[[ EXCERPTED RECORDS open ]]

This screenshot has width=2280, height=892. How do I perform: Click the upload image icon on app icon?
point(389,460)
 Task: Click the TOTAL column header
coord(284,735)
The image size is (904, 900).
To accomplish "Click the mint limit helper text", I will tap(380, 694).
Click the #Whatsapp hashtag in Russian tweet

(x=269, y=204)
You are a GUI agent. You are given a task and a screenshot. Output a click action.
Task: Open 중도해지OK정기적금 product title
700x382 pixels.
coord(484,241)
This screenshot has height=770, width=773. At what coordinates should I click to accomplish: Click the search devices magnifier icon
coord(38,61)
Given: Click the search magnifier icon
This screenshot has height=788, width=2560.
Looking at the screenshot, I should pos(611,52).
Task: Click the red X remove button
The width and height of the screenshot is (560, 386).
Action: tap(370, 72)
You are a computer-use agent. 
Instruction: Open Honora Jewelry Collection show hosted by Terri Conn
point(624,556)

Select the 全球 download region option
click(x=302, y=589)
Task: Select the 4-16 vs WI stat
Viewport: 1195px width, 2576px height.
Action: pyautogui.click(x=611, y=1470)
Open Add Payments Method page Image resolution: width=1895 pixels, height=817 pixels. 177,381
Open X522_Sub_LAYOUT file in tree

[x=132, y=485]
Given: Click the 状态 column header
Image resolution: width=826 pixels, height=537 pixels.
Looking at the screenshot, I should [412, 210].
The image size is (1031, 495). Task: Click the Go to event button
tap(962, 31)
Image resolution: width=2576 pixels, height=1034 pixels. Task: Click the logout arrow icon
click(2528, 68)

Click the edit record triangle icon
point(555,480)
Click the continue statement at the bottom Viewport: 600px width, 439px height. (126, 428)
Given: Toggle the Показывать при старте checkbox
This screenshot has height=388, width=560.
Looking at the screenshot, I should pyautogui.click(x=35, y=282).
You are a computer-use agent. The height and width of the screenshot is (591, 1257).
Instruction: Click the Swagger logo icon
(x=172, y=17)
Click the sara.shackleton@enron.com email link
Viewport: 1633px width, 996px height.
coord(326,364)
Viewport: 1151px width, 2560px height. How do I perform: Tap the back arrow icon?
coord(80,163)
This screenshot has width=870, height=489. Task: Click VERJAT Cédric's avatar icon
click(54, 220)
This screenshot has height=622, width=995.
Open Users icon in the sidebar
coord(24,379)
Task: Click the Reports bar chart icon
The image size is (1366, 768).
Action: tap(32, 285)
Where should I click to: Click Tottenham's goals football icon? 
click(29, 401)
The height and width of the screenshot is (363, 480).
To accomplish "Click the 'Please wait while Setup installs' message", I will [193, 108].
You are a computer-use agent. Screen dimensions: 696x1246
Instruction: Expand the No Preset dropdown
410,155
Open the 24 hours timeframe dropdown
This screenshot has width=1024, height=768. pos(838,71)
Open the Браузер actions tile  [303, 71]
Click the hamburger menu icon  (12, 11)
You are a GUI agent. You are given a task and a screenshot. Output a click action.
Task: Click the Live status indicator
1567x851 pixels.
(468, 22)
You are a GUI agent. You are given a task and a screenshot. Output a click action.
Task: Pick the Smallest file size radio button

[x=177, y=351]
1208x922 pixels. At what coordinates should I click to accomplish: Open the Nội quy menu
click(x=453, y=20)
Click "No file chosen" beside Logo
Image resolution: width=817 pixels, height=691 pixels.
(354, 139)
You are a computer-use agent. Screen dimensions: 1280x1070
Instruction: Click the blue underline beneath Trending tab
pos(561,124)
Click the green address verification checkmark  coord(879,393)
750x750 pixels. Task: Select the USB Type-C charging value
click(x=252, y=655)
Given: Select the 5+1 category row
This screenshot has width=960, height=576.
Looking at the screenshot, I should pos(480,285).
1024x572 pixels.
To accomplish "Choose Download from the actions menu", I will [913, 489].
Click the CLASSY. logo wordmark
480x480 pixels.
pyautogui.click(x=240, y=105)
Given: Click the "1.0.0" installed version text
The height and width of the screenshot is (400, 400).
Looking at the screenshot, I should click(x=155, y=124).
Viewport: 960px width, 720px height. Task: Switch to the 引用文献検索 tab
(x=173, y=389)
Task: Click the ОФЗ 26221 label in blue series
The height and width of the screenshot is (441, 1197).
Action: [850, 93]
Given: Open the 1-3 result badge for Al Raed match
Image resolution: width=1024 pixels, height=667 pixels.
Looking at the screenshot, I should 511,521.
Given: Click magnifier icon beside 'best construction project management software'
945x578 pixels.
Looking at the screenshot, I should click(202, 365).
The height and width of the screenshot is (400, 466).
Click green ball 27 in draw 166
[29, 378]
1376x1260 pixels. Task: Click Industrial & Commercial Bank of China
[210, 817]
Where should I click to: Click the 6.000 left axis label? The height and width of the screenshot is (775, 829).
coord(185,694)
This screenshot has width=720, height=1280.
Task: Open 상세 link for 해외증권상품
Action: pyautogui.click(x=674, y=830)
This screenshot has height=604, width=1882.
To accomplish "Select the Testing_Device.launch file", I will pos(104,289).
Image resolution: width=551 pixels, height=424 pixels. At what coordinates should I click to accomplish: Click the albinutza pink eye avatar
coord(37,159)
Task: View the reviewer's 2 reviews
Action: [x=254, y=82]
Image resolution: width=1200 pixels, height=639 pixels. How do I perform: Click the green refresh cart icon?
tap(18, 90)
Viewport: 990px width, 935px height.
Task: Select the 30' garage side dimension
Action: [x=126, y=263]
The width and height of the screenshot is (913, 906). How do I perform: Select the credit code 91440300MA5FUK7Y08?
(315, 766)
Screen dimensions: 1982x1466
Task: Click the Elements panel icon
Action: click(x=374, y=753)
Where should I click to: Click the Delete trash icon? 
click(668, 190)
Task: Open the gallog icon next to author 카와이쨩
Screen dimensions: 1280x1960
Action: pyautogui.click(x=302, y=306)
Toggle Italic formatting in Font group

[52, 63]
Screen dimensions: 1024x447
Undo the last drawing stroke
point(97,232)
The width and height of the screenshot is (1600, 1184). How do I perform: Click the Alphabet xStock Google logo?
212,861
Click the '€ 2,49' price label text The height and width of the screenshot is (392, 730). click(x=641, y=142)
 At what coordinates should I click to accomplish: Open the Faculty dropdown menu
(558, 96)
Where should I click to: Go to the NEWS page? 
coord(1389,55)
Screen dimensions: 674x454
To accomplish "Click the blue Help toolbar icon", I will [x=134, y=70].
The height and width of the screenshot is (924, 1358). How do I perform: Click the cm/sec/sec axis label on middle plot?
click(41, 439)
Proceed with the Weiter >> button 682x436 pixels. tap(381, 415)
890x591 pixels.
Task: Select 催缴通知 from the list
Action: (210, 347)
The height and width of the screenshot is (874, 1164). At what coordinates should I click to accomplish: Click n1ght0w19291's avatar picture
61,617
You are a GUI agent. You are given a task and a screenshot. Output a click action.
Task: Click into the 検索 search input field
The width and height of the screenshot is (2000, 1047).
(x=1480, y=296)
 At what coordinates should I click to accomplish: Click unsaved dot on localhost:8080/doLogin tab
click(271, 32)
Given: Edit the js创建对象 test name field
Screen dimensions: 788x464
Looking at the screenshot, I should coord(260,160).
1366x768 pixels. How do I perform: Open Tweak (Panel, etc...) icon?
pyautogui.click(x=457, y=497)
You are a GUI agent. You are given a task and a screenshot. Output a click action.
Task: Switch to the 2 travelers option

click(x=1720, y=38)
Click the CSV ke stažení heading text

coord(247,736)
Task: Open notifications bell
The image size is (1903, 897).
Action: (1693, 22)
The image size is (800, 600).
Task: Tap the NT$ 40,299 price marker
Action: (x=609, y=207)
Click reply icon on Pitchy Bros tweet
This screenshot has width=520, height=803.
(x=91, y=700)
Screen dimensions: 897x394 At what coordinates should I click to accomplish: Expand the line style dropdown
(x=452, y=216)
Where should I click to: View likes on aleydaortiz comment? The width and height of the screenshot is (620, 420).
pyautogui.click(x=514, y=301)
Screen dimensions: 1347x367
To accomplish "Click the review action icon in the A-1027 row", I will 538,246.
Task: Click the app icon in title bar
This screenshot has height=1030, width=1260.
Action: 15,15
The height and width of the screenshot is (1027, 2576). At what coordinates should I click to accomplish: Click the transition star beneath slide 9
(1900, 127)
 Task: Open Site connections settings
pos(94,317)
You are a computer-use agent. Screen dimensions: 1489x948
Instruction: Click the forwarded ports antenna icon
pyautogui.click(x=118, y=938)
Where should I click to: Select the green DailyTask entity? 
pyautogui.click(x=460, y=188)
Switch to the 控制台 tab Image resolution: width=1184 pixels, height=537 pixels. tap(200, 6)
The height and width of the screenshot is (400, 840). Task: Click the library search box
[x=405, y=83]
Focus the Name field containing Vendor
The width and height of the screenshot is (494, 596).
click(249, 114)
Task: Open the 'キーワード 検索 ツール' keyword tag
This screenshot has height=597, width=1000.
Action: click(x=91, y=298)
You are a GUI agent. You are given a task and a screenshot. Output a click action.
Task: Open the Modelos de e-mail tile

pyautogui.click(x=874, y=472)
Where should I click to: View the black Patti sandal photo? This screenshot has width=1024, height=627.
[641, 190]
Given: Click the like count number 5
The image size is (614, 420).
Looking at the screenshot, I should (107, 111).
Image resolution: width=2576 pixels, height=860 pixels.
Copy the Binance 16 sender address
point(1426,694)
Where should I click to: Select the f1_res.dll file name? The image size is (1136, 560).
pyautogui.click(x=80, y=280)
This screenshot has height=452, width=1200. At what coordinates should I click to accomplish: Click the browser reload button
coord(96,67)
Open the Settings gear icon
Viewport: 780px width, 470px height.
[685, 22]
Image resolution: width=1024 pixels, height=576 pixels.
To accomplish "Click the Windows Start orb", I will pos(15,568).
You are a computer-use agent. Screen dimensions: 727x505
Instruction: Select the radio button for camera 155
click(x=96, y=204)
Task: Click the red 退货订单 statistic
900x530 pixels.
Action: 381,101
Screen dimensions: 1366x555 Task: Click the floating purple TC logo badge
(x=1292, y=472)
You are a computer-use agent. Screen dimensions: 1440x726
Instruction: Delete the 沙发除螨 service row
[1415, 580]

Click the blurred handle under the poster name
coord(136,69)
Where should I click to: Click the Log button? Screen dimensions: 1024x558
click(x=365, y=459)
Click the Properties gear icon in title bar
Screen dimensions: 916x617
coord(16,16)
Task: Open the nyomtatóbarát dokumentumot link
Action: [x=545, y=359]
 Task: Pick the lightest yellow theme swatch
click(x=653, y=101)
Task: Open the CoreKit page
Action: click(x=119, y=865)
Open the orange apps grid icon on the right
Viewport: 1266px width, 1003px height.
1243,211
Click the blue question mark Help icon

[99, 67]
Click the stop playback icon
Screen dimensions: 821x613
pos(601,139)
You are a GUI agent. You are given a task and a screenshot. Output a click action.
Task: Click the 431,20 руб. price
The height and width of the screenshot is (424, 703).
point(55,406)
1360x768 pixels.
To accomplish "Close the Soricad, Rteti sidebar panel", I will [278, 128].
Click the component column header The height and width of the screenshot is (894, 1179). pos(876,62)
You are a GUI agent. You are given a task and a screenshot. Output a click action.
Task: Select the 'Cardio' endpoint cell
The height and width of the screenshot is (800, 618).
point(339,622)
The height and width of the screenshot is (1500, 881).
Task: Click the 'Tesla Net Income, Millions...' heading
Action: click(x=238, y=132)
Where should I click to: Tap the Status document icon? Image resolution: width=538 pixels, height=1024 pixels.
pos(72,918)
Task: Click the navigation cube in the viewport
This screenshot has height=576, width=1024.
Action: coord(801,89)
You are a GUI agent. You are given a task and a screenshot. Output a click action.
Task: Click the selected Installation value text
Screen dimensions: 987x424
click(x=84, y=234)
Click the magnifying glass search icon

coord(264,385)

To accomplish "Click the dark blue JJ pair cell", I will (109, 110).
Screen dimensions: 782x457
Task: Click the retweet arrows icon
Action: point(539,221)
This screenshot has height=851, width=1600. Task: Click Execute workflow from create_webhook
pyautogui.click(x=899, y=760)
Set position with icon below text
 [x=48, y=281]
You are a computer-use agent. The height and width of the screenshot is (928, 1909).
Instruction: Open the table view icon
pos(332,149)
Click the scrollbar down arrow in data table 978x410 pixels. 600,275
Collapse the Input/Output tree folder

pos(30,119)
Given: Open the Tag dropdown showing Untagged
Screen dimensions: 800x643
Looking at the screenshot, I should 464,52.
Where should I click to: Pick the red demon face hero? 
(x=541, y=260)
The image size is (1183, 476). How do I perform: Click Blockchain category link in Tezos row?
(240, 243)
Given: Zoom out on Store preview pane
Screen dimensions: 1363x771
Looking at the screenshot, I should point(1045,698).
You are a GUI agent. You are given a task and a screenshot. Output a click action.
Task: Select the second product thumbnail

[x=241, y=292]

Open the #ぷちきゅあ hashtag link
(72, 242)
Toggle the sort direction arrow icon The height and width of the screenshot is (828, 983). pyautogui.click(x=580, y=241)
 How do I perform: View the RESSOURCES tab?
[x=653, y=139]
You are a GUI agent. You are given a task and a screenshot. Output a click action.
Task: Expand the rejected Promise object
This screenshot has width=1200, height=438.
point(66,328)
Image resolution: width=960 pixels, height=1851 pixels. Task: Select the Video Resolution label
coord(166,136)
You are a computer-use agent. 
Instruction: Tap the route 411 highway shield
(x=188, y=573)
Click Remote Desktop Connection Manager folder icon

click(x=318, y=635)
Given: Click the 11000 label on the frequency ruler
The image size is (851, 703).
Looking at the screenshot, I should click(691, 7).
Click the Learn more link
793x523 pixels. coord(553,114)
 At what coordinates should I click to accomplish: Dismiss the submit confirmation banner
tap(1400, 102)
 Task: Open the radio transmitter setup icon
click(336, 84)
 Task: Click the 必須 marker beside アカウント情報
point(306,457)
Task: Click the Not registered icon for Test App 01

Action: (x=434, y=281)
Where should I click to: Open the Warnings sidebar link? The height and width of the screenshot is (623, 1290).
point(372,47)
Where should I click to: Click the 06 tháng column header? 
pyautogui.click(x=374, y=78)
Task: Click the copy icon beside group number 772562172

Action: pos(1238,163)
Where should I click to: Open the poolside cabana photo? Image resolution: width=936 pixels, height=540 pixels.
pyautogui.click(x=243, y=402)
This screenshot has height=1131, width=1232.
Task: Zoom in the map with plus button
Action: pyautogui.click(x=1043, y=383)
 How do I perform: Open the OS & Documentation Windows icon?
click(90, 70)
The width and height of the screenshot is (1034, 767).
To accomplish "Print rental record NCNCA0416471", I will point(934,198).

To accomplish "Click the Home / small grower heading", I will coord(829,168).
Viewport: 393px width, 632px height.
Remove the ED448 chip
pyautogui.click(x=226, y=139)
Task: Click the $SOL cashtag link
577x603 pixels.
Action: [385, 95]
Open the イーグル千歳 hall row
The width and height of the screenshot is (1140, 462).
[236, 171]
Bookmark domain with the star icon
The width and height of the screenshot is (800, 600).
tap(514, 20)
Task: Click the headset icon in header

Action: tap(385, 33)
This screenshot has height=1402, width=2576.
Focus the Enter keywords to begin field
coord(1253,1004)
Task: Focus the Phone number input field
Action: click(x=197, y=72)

[[ EXCERPTED RECORDS closed ]]

> [WHAT THIS TASK INVOLVES]
When the word "actions" appears in a line of the listing, pull that line out.

> [THE ANSWER]
Open the Браузер actions tile  [303, 71]
To accomplish "Choose Download from the actions menu", I will [913, 489].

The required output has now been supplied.